How Rust Approaches This

Rust’s default behavior reflects a different set of trade-offs around the same constraint. Within a single crate, the compiler performs aggressive inlining by default, similar in effect to enabling LTO over the whole compilation unit. Across crate boundaries, the equivalent of the C++ translation unit problem applies: the compiler sees only a compiled artifact unless #[inline] is present on the function.

// Without #[inline]: body is not available to callers in other crates
pub fn scale(x: f32) -> f32 {
    x * 2.5 + 1.0
}

// With #[inline]: body is included in the compiled crate for callers to use
#[inline]
pub fn scale_inlineable(x: f32) -> f32 {
    x * 2.5 + 1.0
}

// Forces inlining regardless of size
#[inline(always)]
pub fn scale_always(x: f32) -> f32 {
    x * 2.5 + 1.0
}

Rust also supports LTO through Cargo profiles. lto = true in [profile.release] enables full cross-crate LTO; lto = "thin" uses LLVM’s ThinLTO for faster link steps while preserving most of the cross-crate inlining benefit.
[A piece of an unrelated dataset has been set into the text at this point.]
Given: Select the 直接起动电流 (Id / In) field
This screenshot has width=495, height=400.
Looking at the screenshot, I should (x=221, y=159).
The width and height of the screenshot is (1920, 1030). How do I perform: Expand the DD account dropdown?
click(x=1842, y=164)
The practical difference from C++: Rust makes inlining opt-in at crate boundaries but defaults to more aggressive whole-crate optimization than C++ achieves without LTO. C++ requires either header-only definitions or explicit LTO to reach the same cross-module visibility. Rust libraries that expose hot paths in performance-critical paths, like rayon or packed_simd, annotate those paths with #[inline] for the same reason Eigen puts everything in headers.

The Design Tension

The standard advice for readable, maintainable code is to decompose logic into small functions with clear responsibilities. The inlining constraint pulls in the opposite direction: every function boundary in a hot inner loop is a potential optimization gate. These goals conflict directly in numerical and data processing code.
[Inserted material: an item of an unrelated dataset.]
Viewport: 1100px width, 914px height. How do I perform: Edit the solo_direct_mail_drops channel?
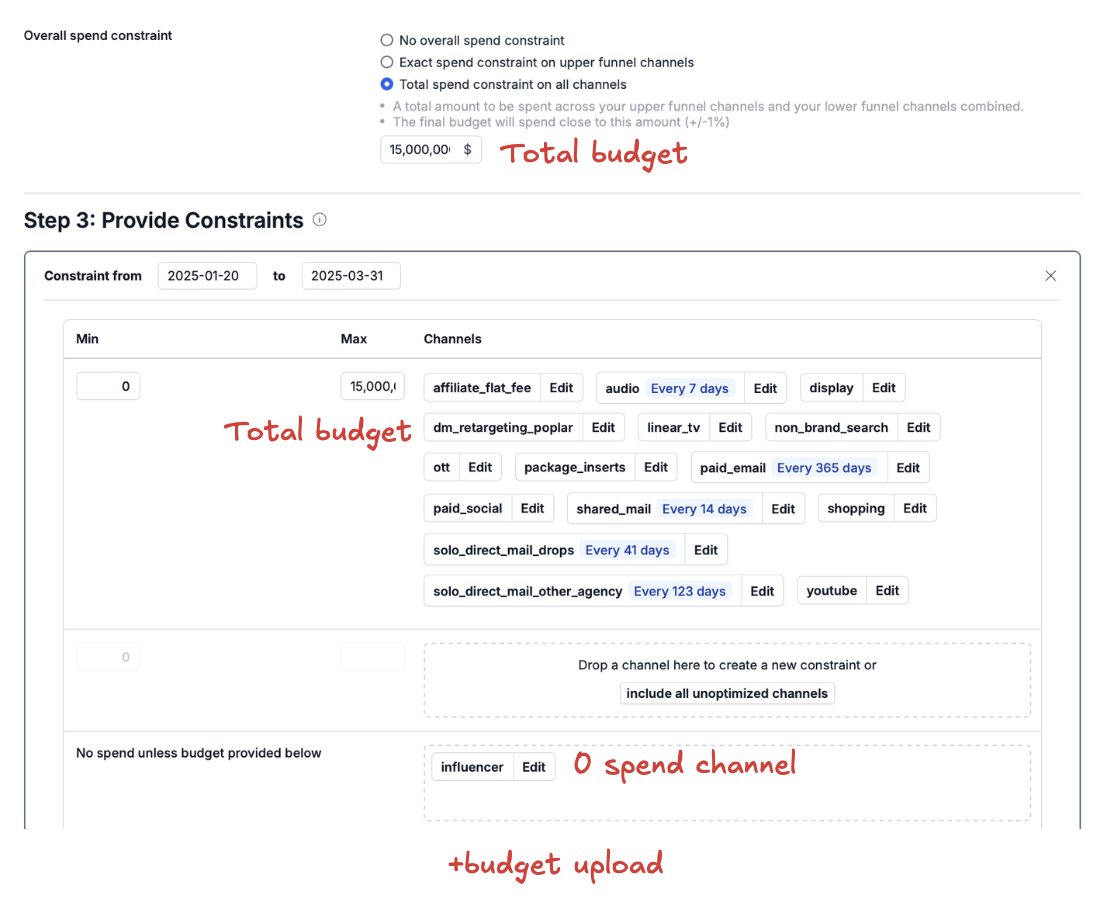point(705,550)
The resolution is that these contexts rarely overlap in the same codebase. Application logic handling Discord bot commands, HTTP routing, and database queries is not exercising this trade-off at a meaningful scale. The visibility constraint becomes material only in code that processes large arrays in tight loops: numerical computation, audio and video processing, physics simulation, data serialization at high throughput.
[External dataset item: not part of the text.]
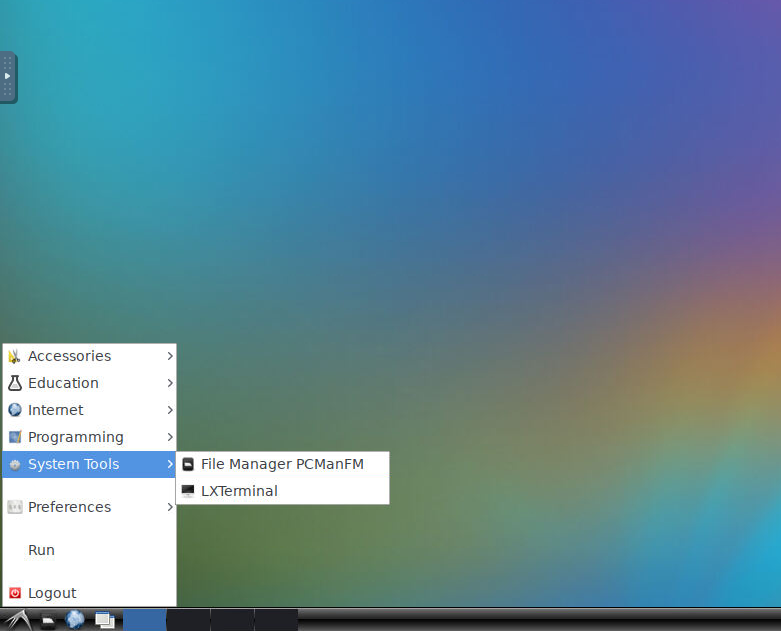Launch the web browser globe icon in taskbar

[x=75, y=620]
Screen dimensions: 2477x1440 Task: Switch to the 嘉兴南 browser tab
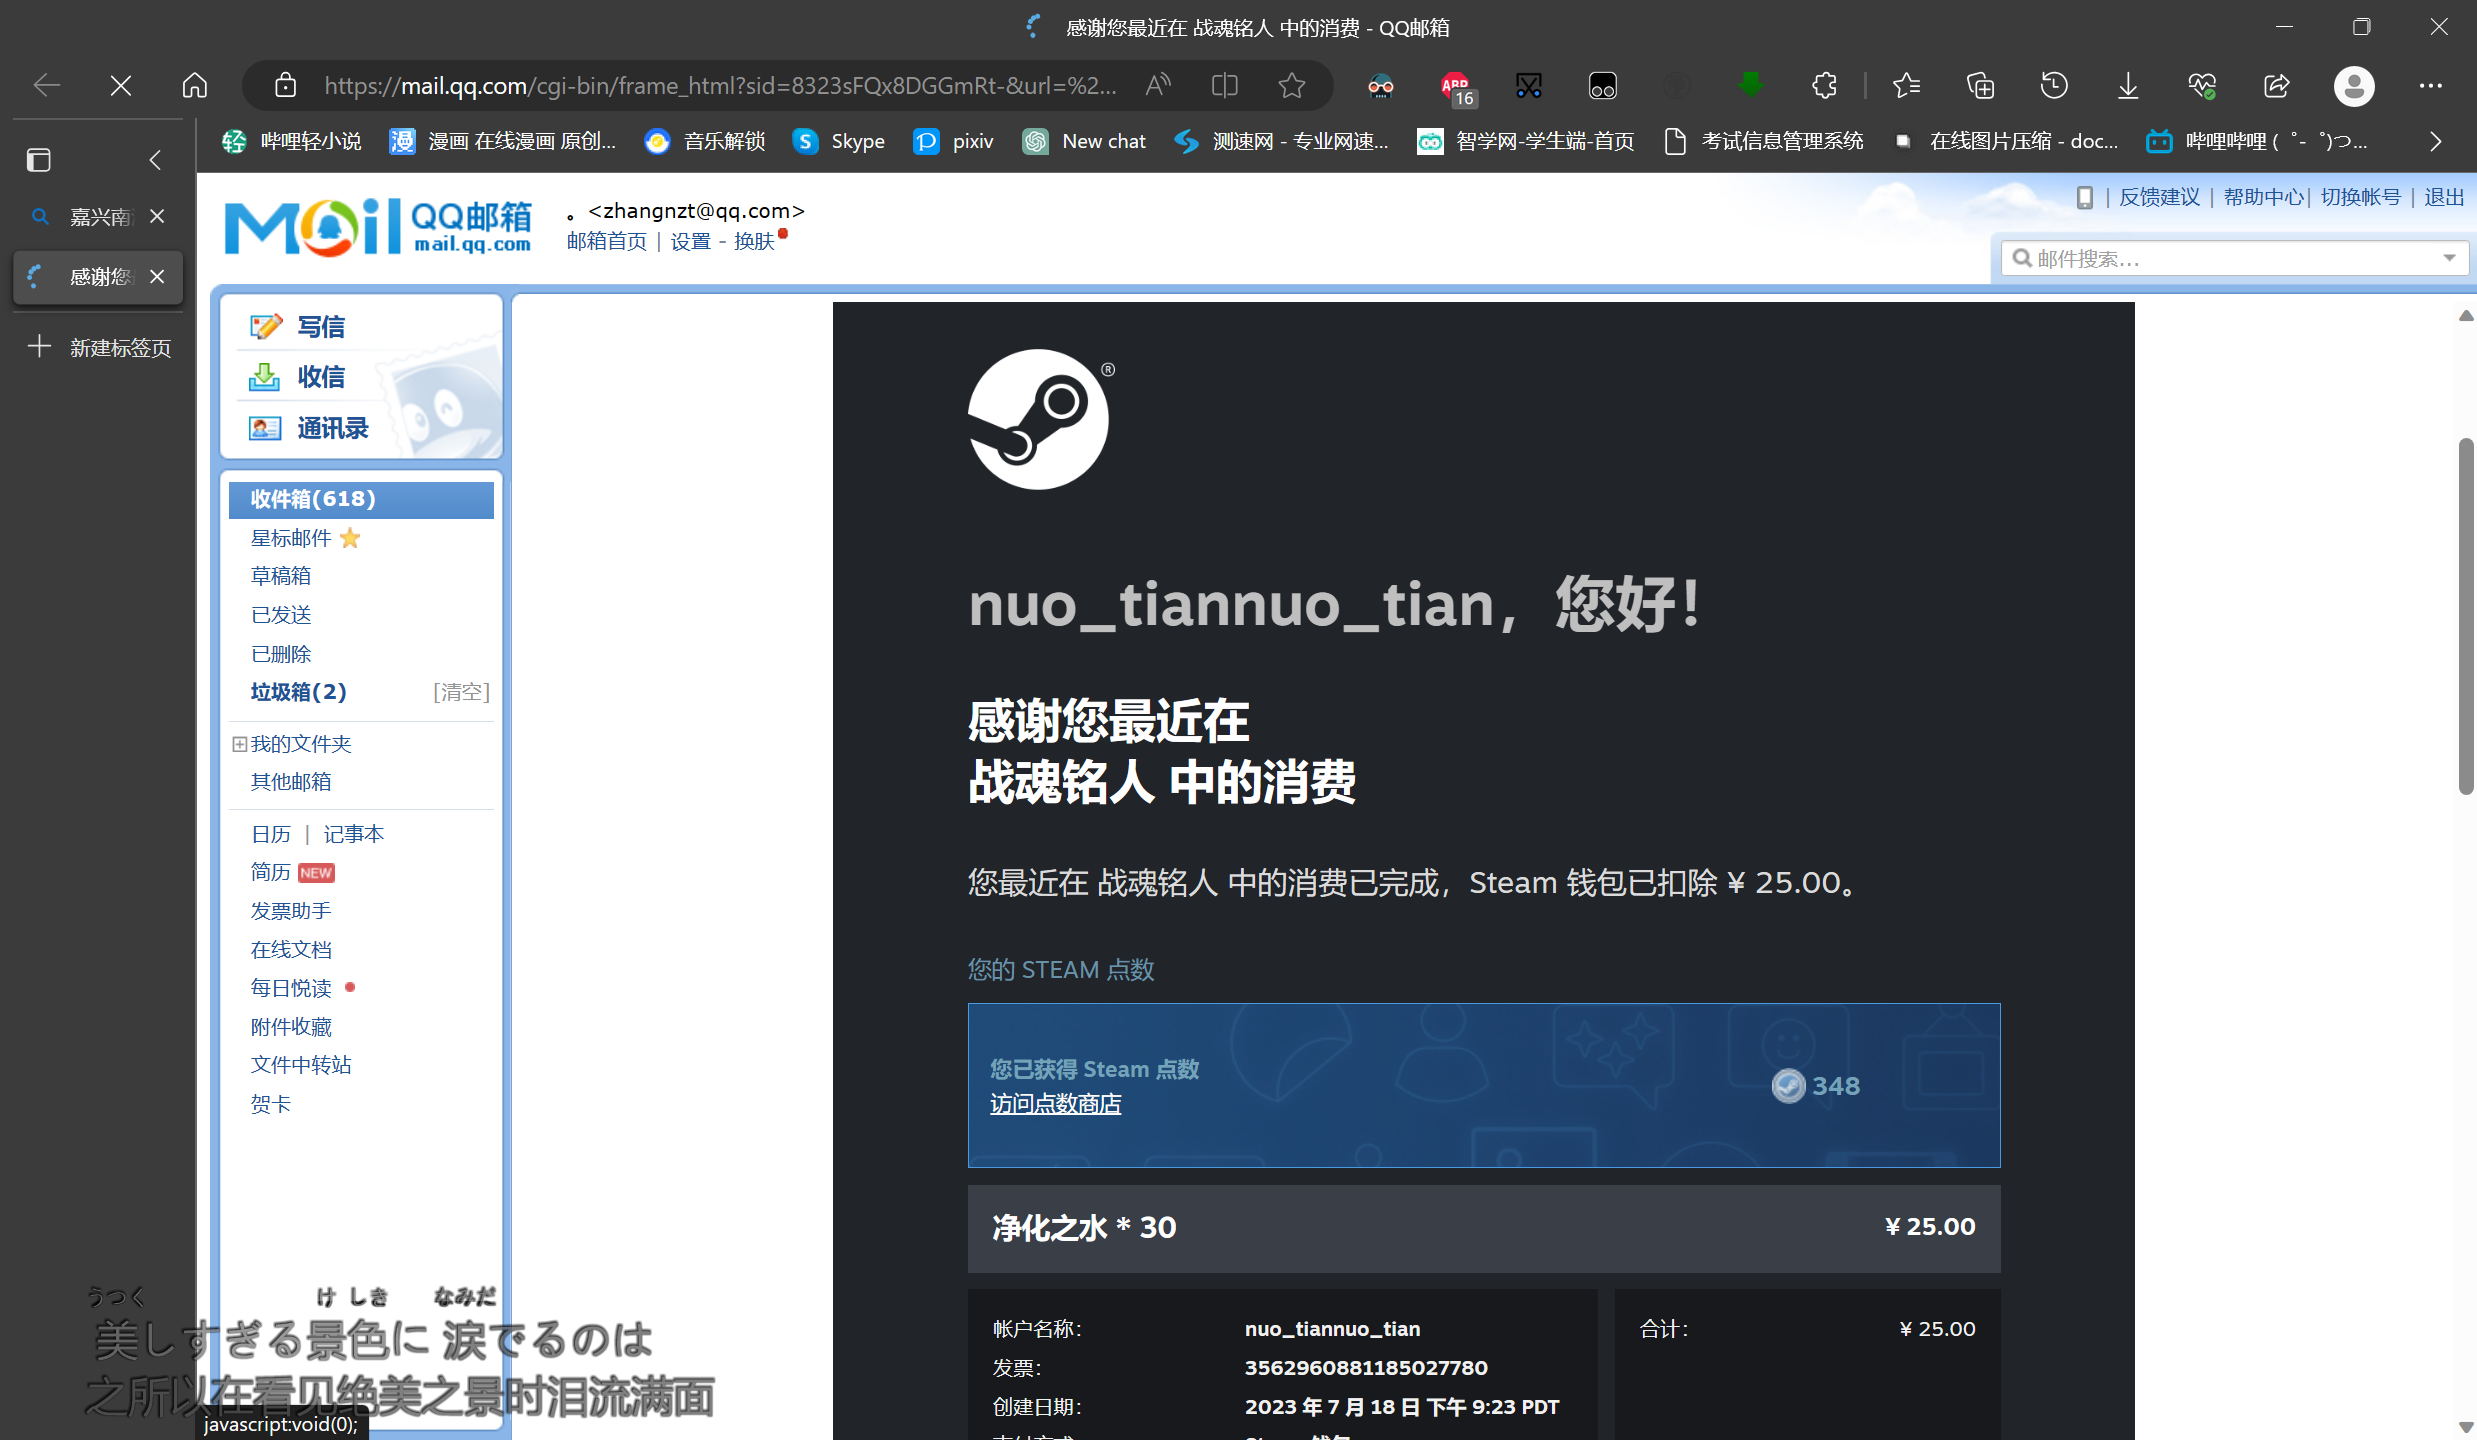pos(99,217)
For that category, the practical habits follow from the constraint. Hot, small functions called in inner loops belong in headers or in the same translation unit as their callers. LTO, specifically ThinLTO for non-trivial codebases, turns the entire build into a single optimization domain. std::function belongs in APIs where generality matters more than throughput; template parameters belong where throughput is the priority. And the assembly output, checked through Compiler Explorer before and after a change, tells you whether the compiler actually did what you expected.

Lemire’s article focuses on the call itself. The design implications extend further: the header-only library, the template callback, the CRTP base class, and the Rust #[inline] attribute are all responses to the same underlying constraint. Understanding that constraint makes these patterns look like natural consequences rather than arbitrary conventions.